Citation: Calderbank, A. Robert, and Peter W. Shor. "Good quantum error-correcting codes exist." Physical Review A 54.2 (1996): 1098.
Web: https://arxiv.org/abs/quant-ph/9512032
Tags: Computer-scientific, Foundational, Error-correcting-code, Information-theory
This is the paper which introduced CSS (Calderbank-Shor-Steane) codes. The work by Steane was done independently of Calderbank and Shor, and was published around the same time:
> Steane, Andrew M. "Error correcting codes in quantum theory." Physical Review Letters 77.5 (1996): 793.

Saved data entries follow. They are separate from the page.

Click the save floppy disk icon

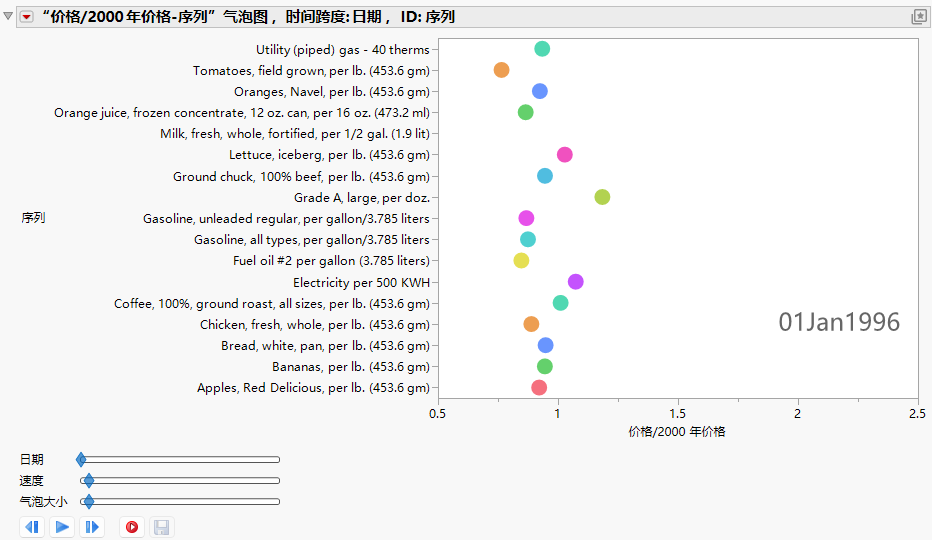coord(162,527)
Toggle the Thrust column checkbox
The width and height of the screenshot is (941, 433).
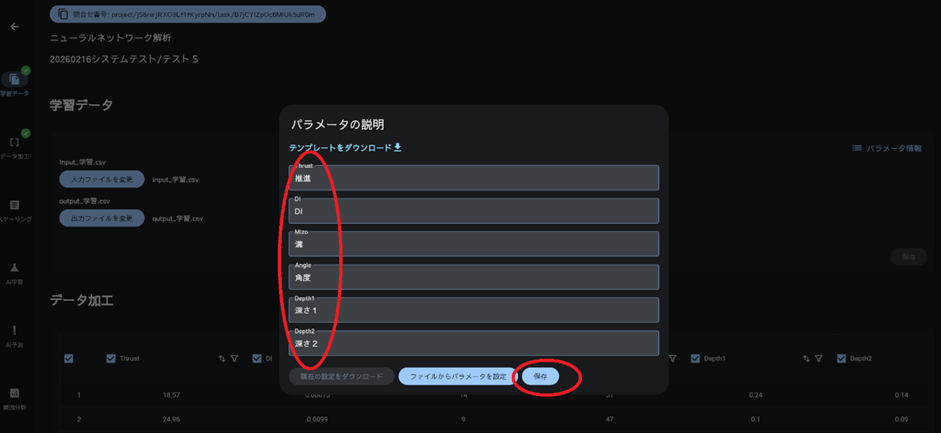(x=110, y=359)
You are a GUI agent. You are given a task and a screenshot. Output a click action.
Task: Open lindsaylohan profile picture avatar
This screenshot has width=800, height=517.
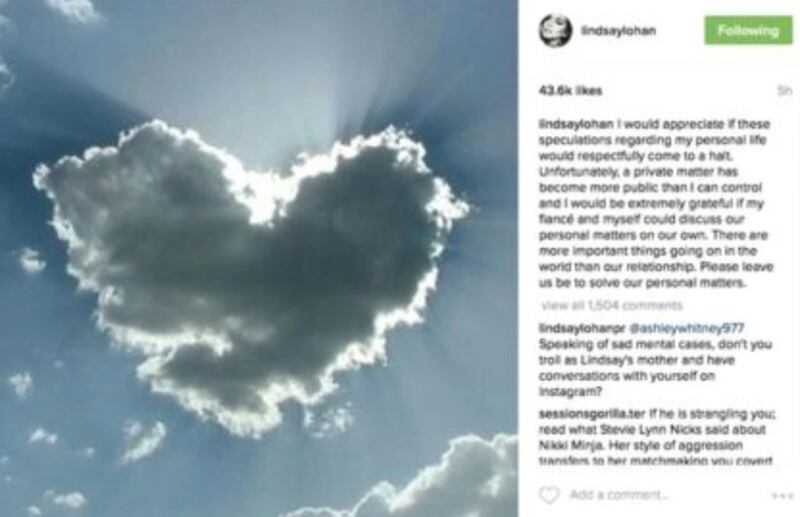pos(555,31)

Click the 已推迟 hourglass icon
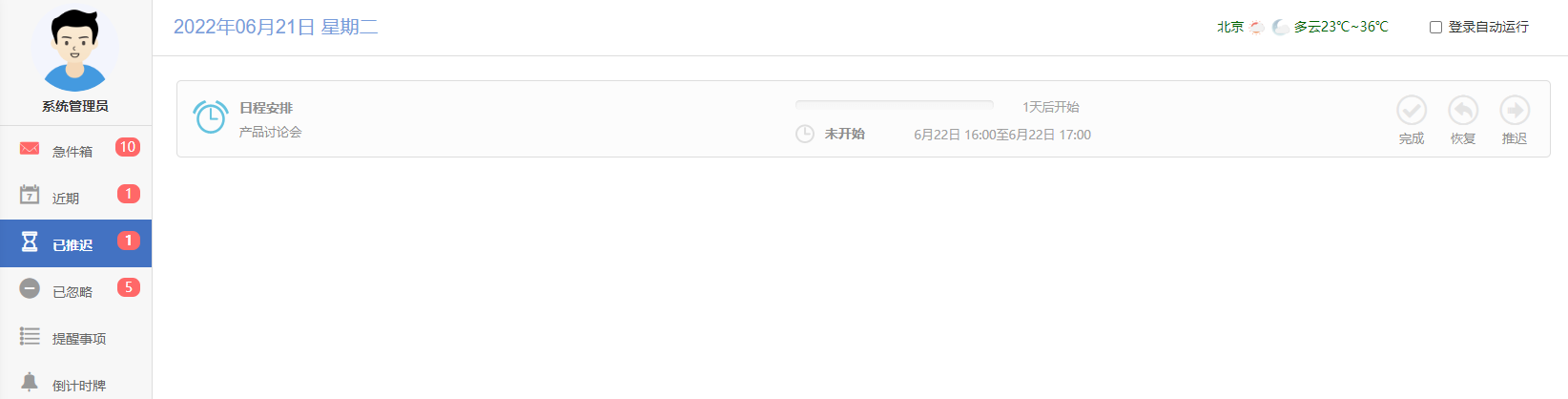tap(30, 242)
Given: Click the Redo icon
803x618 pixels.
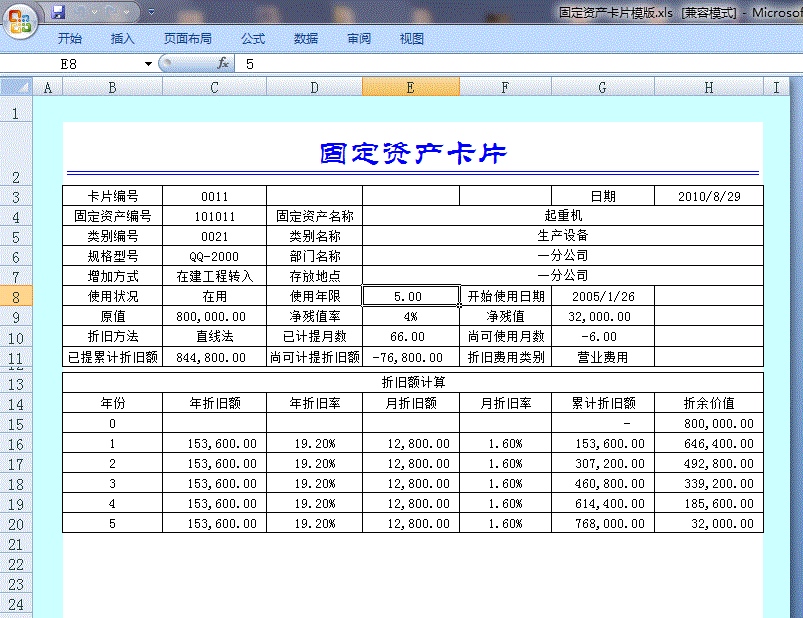Looking at the screenshot, I should tap(110, 11).
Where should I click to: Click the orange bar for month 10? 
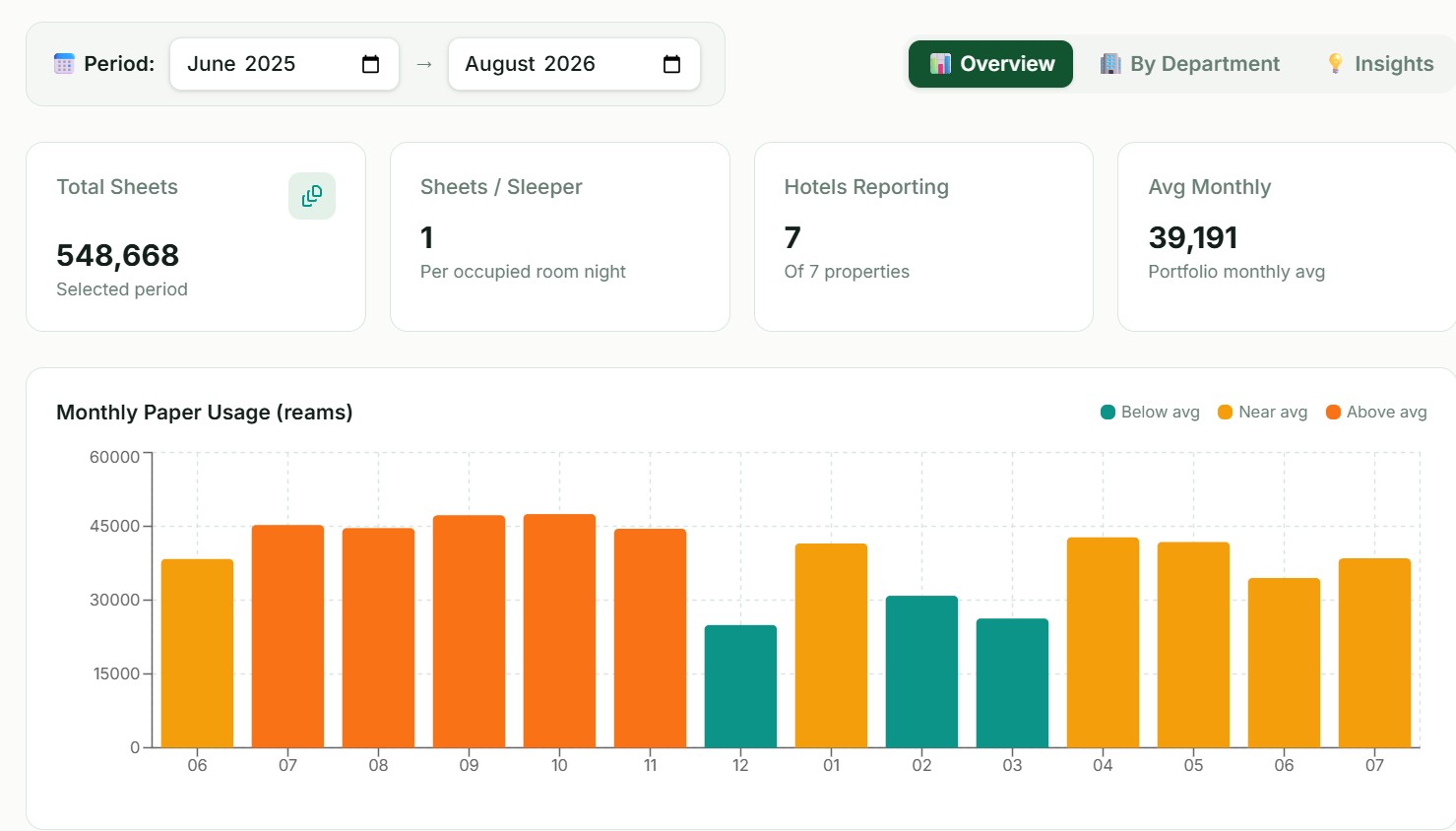click(559, 630)
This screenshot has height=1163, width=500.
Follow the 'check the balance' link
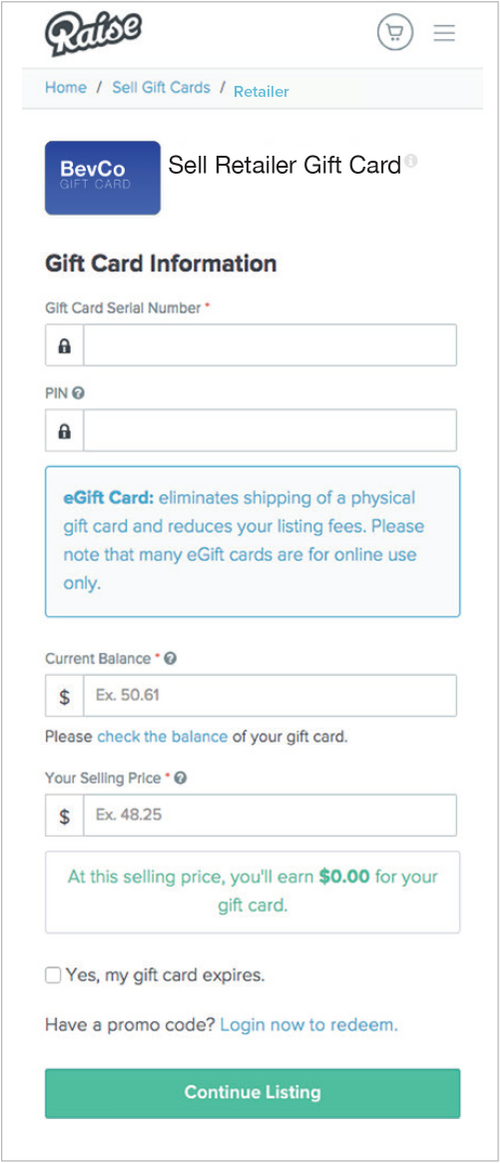click(x=162, y=737)
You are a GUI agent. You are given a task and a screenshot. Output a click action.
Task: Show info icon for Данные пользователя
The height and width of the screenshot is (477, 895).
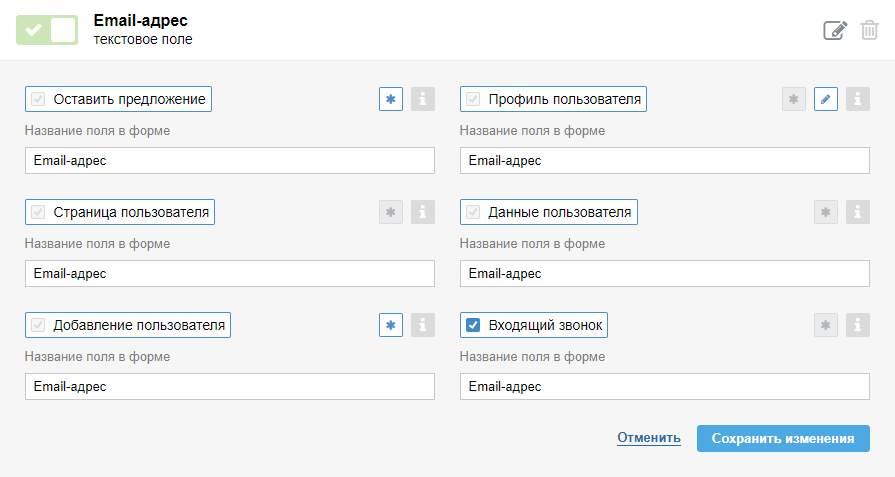click(858, 212)
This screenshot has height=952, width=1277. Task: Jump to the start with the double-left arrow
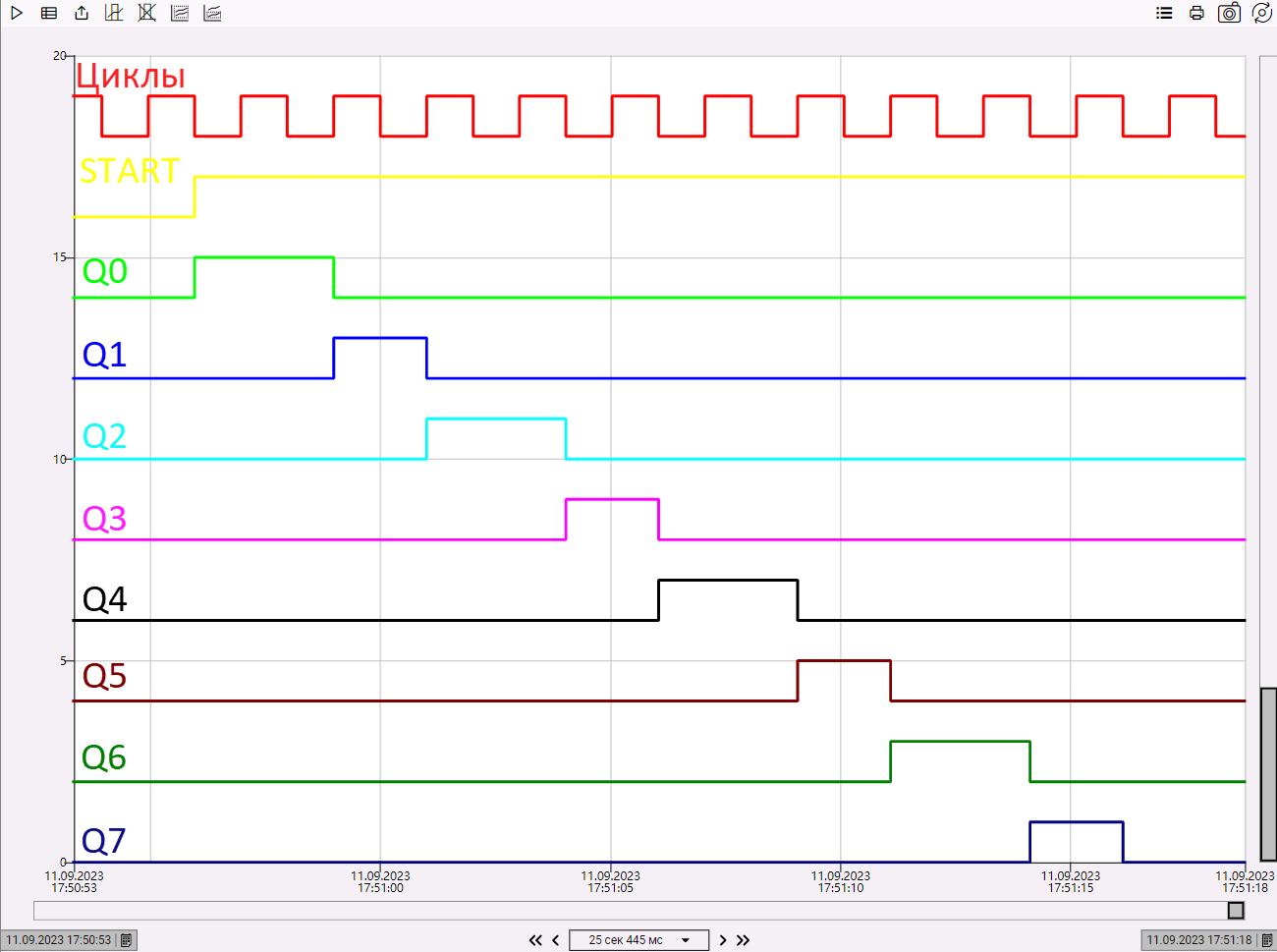(535, 940)
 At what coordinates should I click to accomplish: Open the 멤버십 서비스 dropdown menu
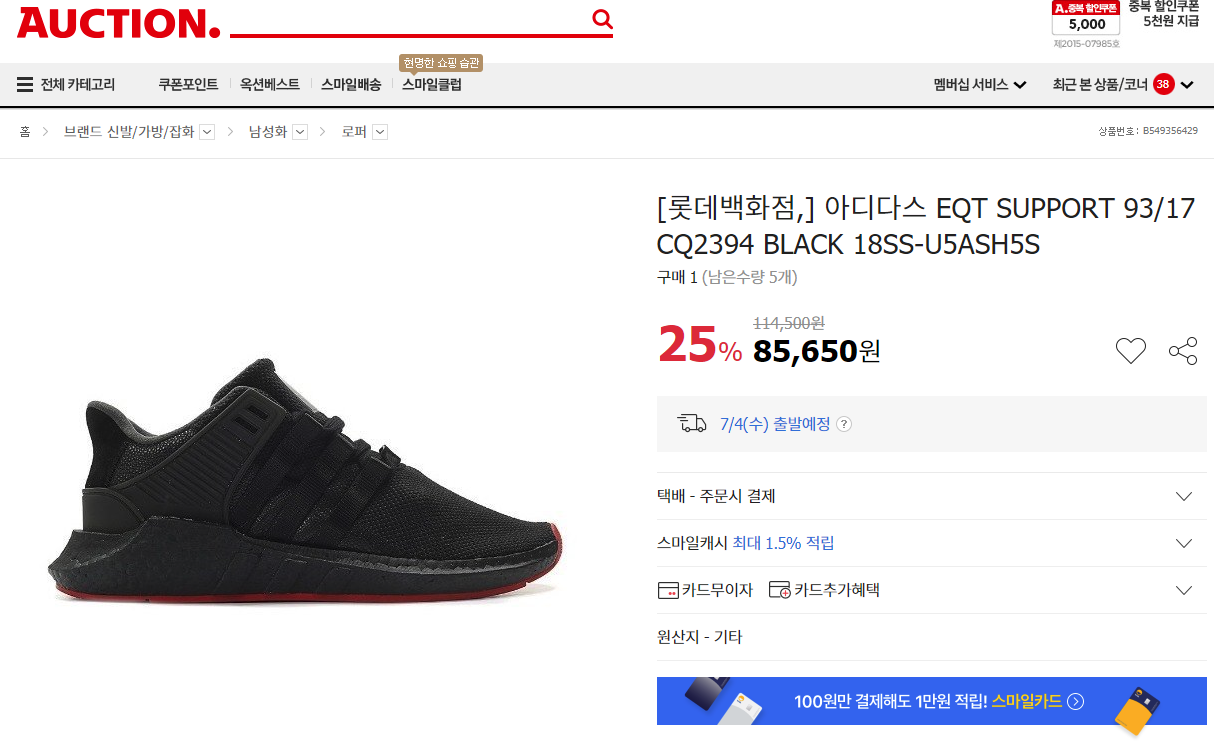980,85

These codes work by taking two orthogonal classical error correcting codes, and making a new quantum code whose Tanner graph is the hypergraph product of the Tanner graphs of the two classical codes. One of the classical codes has its parity checks become X-checks, and the other classical code has its parity checks become Z-checks. In a CSS code, all of the stabilizers are Pauli. Moreover, all of the checks either include all Xs or all Zs - there are no mixed terms or Ys. The best example of CSS codes is the toric code, which is a hypergraph product of two repetition codes. A more modern treatment of CSS codes can be found here:
> Tillich, Jean-Pierre, and Gilles ZĂ©mor. "Quantum LDPC codes with positive rate and minimum distance proportional to the square root of the blocklength." IEEE Transactions on Information Theory 60.2 (2013): 1193-1202.
A key thing to remember is that finding good quantum codes is easy and was done in this original work by Shor and Calderbank. The hard part is doing it while using low density checks, which is required by the locality of physics.
As with many of these LDPC papers, the authors are very concerned with the implications for quantum information theory. The last section of this paper is a discussion of noise in quantum channels. This is the paper where the idea of a noisy quantum channel was introduced, and the important first observations were made.